ARF like GTPase 4A pseudogene 1Genealiases: ARL4B · ARL4P
Q-omics provides the consensus-scored ARL4AP1 profile across patient tissues and cancer cell-line models. ARL4AP1 expression is associated with patient survival in 14 of 34 cancer types, with the highest sampling consensus in UCS. Among the 18 cancer types available for tumor–normal comparison, ARL4AP1 is differentially expressed in 3, with the highest sampling consensus in KICH. Additionally, ARL4AP1 protein abundance shows 28,346 significant protein co-abundance associations, with the highest sampling consensus in LSCC. Together, these results highlight UCS, KICH, and LSCC as cancer lineages where ARL4AP1 shows reproducible signals across survival, tumor–normal expression, and patient cross-omics analyses.
Every result is evaluated using two consensus scores. Sampling consensus measures how consistently a finding is reproduced within a cancer lineage across different conditions. Lineage consensus measures how broadly the result is shared across cancer types, distinguishing pan-cancer signals from lineage-specific patterns.
Premium analyses for ARL4AP1 — synthetic lethality, tumor antigen, and pembrolizumab response.
This table summarizes ARL4AP1 survival associations across molecular data types. ARL4AP1 RNA expression shows survival associations in the most cancer types (14), followed by mass-spec protein abundance (7). The rightmost column indicates the cancer type with the highest sampling consensus for each molecular layer.
This table ranks reproducible ARL4AP1 RNA expression–survival associations across cancer types. High ARL4AP1 expression shows unfavorable associations in UCS and CHOL, but favorable associations in ESCA, HNSC, OV and BRCA. The UCS Kaplan–Meier curve shows clear separation, with the high-expression group declining faster, consistent with the unfavorable association (log-rank p < 0.001). Together, the overview and detailed table identify UCS as the clearest survival context for ARL4AP1 RNA expression.
This table summarizes ARL4AP1 tumor–normal expression differences by data type. RNA shows broader differences across cancer types, with a lineage consensus of 3, while mass-spec protein shows differences in 7. The strongest signals are observed in KICH for RNA and CCRCC for protein.

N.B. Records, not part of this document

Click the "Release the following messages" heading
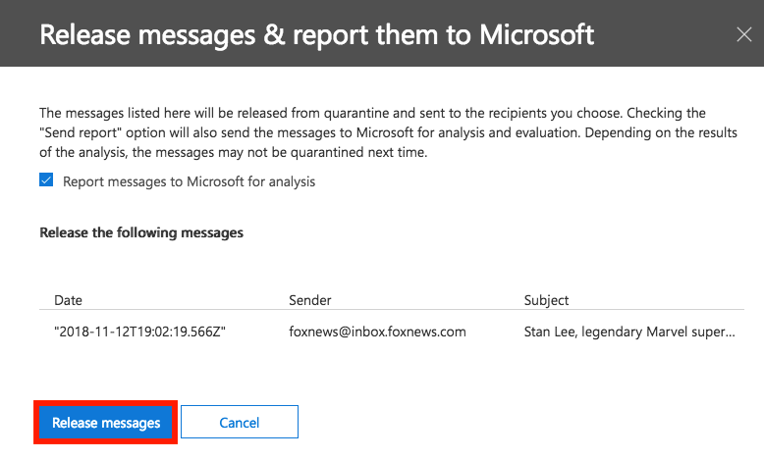Screen dimensions: 764x460 pos(141,233)
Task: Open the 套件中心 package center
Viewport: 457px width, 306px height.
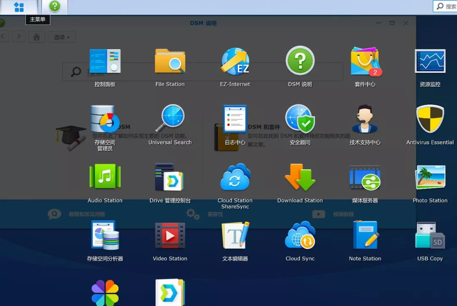Action: (365, 61)
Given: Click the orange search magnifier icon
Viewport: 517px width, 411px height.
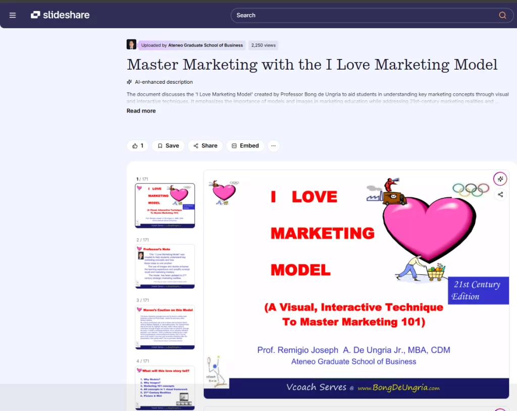Looking at the screenshot, I should 502,15.
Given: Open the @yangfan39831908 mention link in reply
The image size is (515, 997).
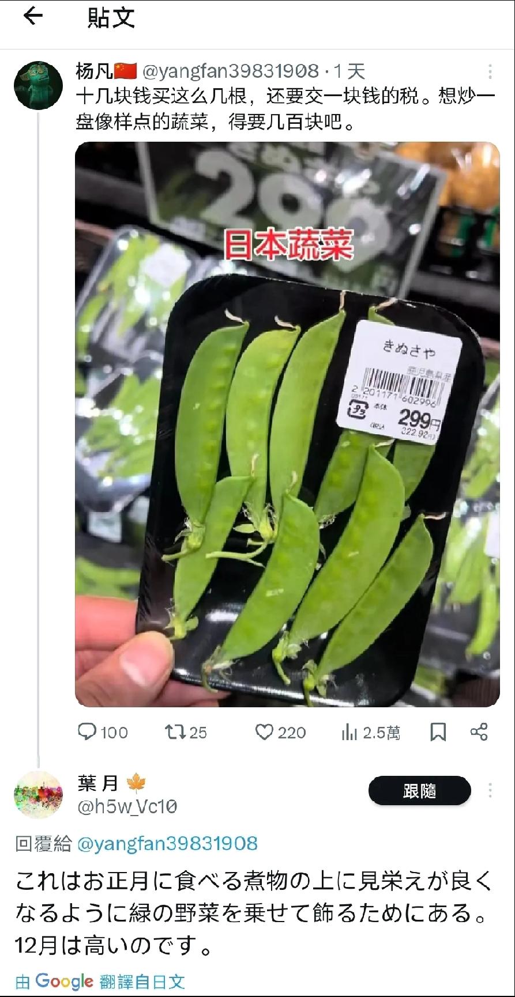Looking at the screenshot, I should (x=167, y=844).
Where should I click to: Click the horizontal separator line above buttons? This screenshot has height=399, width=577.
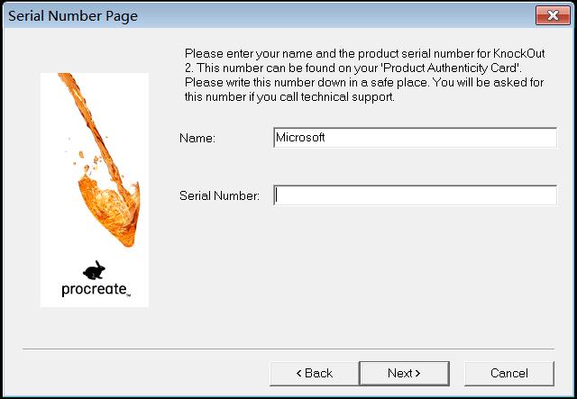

This table ranks reproducible tumor–normal expression differences for ARL4AP1. A negative fold-change indicates higher expression in normal tissue than in tumor tissue. ARL4AP1 shows lower tumor expression in KICH and higher tumor expression in BRCA and STAD. The KICH box plot shows higher ARL4AP1 RNA expression in normal versus tumor tissue (log2 FC = −0.034, t-test p = .010).
This table shows molecular features associated with ARL4AP1 in patient tissues and cancer cell lines. In patient samples, ARL4AP1 shows the broadest associations at the RNA and protein expression levels, with LSCC recurring as the lineage with the largest associated feature set.